• GIVEN PASSAGE

Via ReliefWeb, a UNICEF report: Hundreds of thousands of children continue to be missed during polio immunization campaigns in Nigeria. Excerpt:
While the proportion of missed children has shown a slightly decreasing trend in the last three rounds of Immunization Plus Days: 8.0% in December, 7.8% in February and 7.8% in March, hundreds of thousands of children continue to be missed during polio immunization campaigns in Nigeria.
According to the latest UNICEF data analysis, Kano has the highest percentage of missed children (9.8%) followed by Kebbi (9.7%) and Jigawa (8.5%). ‘Child absent’ remains the main reason for missed children, accounting for over 66% of the total number of missed children.
“Children who are absent when vaccination teams visit are usually at playgrounds, which are usually not far from their homes. Other times, they may be at social events, which often take place in or near the household,” said Tommi Laulajainen, Chief of UNICEF Polio Communication.
Non-compliance as a reason for missed children during IPDs also remains high in some parts of Nigeria. Nationally, caregivers’ refusals to vaccinate their children account for 24% of the total number of missed children during campaigns. States like Borno (41%), Yobe (38%) and Katsina (24%) still have a high proportion of unresolved non-compliance even after revisit teams have gone back to the households refusing vaccination in the first place. REDO data for the last three Immunization Plus Days shows that “Traditional leaders” are amongst the most significant groups in terms of resolving vaccine refusals.

• TASK SET
- A) Answer these questions using the polio immunization passage.
(i) Which state has the highest percentage of missed children?
(ii) What share of the total number of missed children is attributed to "Child absent"?
(iii) What proportion of unresolved non-compliance does Borno have?
- B) Extend the polio immunization passage, picking up after its final sentence.
The items have no connection to the polio immunization passage.

• RECORDS SHOWN

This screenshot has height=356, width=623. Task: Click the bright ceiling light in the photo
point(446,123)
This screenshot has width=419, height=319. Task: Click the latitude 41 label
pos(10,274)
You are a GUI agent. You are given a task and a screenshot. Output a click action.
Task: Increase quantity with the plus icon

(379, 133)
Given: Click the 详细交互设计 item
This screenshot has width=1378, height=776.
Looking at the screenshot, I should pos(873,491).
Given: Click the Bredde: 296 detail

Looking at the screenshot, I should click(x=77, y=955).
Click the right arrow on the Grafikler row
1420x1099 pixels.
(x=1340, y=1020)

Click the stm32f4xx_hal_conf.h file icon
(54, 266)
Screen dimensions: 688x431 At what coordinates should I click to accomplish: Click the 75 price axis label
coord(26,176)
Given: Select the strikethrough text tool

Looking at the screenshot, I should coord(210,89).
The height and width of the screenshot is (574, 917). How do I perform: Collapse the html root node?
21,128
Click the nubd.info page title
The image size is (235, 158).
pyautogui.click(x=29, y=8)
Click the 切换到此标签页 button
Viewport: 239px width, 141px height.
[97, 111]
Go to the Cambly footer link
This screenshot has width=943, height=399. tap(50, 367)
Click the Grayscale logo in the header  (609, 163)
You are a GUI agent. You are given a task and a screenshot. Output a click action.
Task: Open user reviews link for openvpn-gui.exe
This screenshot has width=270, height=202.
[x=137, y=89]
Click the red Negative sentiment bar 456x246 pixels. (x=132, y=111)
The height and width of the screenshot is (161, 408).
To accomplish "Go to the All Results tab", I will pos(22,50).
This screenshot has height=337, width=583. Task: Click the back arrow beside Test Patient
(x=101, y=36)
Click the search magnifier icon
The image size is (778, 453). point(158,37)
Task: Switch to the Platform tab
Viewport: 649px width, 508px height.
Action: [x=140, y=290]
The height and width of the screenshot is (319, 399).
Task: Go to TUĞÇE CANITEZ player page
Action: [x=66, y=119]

• SET OF ANSWERS
- A)
(i) Kano (9.8%)
(ii) Over 66%
(iii) 41%

- B)
In the March campaign, Yobe had the highest non-compliance (33%). In Jigawa, “no felt need” is a dominating reason for refusals with 44% of caregivers refusing OPV citing this reason. The main reasons for non-compliance in high risk states are given as “no felt need” (27%), “no reason” (26%), “no care giver consent” (14%), “too many rounds” (8%), and “OPV safety” (7%).
“Many social studies have revealed that high risk populations in Nigeria do not know how many doses of Oral Polio Vaccine (OPV) their children require. Additionally, caregivers have some concerns over the safety of OPV, or do not feel their children are susceptible to polio, which could contribute to the response of “no felt need.” Other social and political factors also contribute to refusals,” Laulajainen continued.